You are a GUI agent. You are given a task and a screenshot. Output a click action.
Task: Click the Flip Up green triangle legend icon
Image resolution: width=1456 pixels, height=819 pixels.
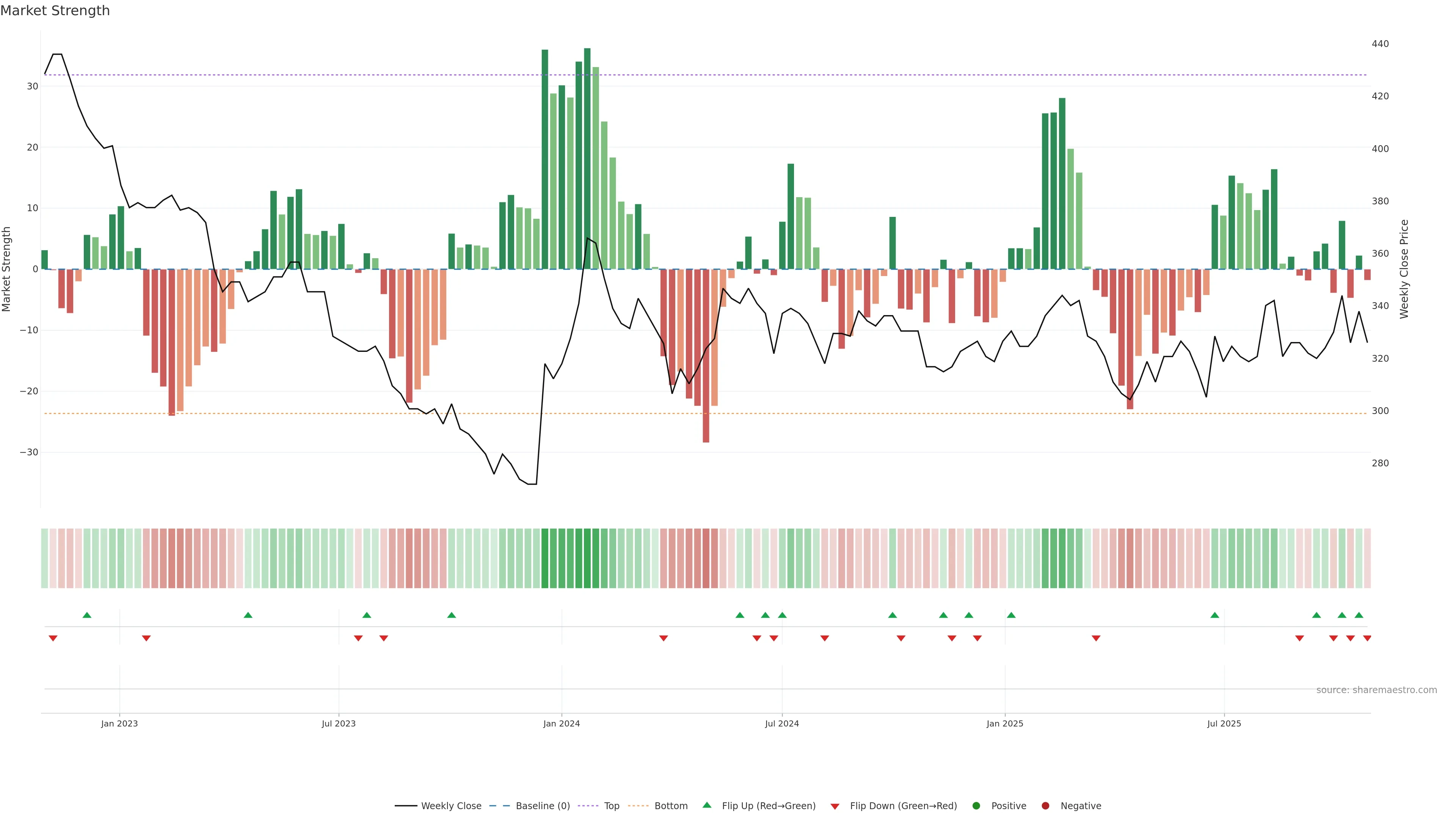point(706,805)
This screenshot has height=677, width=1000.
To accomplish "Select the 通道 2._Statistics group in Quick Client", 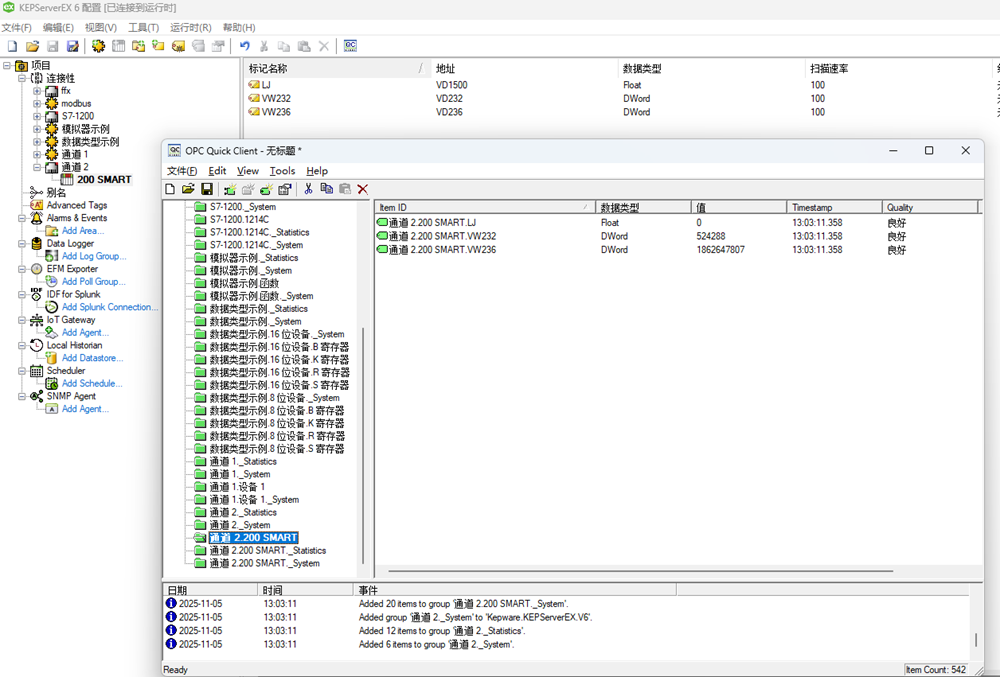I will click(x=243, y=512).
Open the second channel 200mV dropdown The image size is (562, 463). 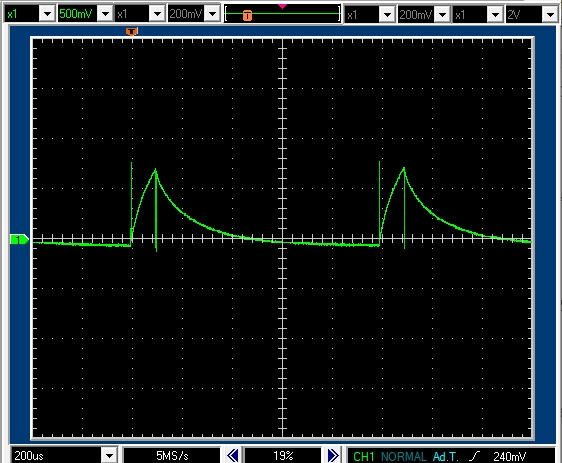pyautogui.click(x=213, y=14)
====
GIVEN INSTRUCTION:
Rewrite the records from the beginning through the line containing "point(706,805)", replacing "green triangle" with "red triangle" and changing nothing else. Omit the pictures from your answer.

TASK SOLUTION:
You are a GUI agent. You are given a task and a screenshot. Output a click action.
Task: Click the Flip Up red triangle legend icon
Image resolution: width=1456 pixels, height=819 pixels.
point(706,805)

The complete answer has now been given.